We have made a plan to run the social security program through a one-door system . We are clear on content . Before this, it was difficult to implement due to ambiguity in the content . There are various programs behind this ministry. It is our opinion that all health programs should be conducted only through the insurance board. For example - Social Security Fund, Provident Fund, Army, Police's various welfare funds for health should go to the Insurance Board . All those funds will be affiliated with the Insurance Board. Through that, health treatment should be conducted in an integrated manner. 6.6 million Nepali households should be included in the insurance. Relation with the state is established only after being connected with Bima . Even if you have to take citizenship, passport, birth certificate, death certificate, you should make a rule that insurance board should be affiliated.

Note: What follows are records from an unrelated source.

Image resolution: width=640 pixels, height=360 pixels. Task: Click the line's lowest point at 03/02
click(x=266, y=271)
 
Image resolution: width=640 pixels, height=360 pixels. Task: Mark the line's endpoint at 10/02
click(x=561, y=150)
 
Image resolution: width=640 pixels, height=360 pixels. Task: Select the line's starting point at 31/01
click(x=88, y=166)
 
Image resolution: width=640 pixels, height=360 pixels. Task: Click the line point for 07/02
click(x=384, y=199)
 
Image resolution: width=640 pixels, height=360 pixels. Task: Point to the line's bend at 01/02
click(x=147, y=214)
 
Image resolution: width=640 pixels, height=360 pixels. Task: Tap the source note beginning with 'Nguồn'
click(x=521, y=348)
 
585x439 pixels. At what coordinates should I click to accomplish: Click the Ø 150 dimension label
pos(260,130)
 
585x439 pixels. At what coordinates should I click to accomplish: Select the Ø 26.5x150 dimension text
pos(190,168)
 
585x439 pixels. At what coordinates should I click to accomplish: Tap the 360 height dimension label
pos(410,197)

The main reason for the failure of the insurance board to operate properly is irregularity. Fake claims are increasing every year even in the annual returns of insurance . What is the plan to control it?

Even those who have not been treated will sign that they have been treated, and the hospital that has not been treated will also take payment saying that they have been treated. False claims are illegal. There was no trust in health care. Hospitals used to charge more as soon as they were insured. Reluctance to seek treatment . Behavior is not good . It did not earn credibility .

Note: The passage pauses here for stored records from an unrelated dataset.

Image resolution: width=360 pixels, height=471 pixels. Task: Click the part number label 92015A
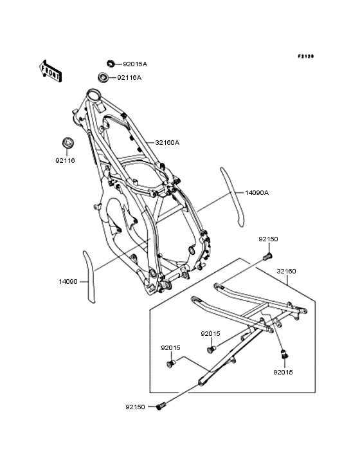(x=135, y=64)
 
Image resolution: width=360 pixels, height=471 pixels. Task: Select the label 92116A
(x=129, y=77)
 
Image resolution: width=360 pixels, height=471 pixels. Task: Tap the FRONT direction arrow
(x=50, y=71)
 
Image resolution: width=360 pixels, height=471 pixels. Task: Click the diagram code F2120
(x=306, y=56)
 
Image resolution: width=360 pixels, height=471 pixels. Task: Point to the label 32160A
(x=167, y=142)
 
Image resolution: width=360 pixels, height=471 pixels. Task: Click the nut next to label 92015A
(x=111, y=64)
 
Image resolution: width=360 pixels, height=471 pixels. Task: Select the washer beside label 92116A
(x=103, y=77)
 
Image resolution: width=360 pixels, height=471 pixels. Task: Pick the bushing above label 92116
(x=68, y=142)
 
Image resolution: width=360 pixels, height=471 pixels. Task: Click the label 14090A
(x=256, y=193)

If all this is not corrected, it will not be organized . The first and second year the insurance was started went well . Because it had reached the amount given by the government as needed. Now the amount given by the government is not even 20 percent. That's why the insurance started sinking . It had to have regular income to save the sinking insurance .

The state should give special priority. It should be taken forward so that the executive role will be played by the insurance board and the regulatory role will be played by another party. As far as the issue of fake claim is concerned, it should be investigated whether there is/is not fake claim in the previous payments. Even now fake claims who do . If they start taking strict action, no one will dare and it can be organized .

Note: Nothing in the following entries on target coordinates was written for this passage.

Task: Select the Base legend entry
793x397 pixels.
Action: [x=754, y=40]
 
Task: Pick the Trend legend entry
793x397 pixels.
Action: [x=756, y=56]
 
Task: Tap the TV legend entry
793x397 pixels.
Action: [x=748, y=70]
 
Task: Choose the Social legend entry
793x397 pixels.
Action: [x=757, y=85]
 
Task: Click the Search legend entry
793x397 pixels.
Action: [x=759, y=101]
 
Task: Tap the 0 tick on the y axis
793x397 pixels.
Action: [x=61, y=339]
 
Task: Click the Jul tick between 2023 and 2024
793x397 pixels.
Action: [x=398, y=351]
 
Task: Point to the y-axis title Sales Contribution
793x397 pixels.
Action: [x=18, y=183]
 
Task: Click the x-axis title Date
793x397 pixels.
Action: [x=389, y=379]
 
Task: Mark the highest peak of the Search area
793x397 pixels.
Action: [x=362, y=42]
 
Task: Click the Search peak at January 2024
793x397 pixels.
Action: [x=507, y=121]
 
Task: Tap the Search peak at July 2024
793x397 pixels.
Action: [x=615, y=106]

What more plans are there to reform the insurance board?

Regular income, operating through integrated and one-door system, providing the required staff organization and management survey (O&M) immediately. Bringing it forward by organizing the organizational structure. The insurance board package is not viable . Change it and make it practical . Strict action will be taken against both the person making the fake claim and the hospital . If it is found that the money has been taken by making false claims, the contract of the hospital will be canceled . Making it easy to join the insurance, we are making arrangements to be able to refer from where the person lives. We have already started working by making a mechanism to change other piles.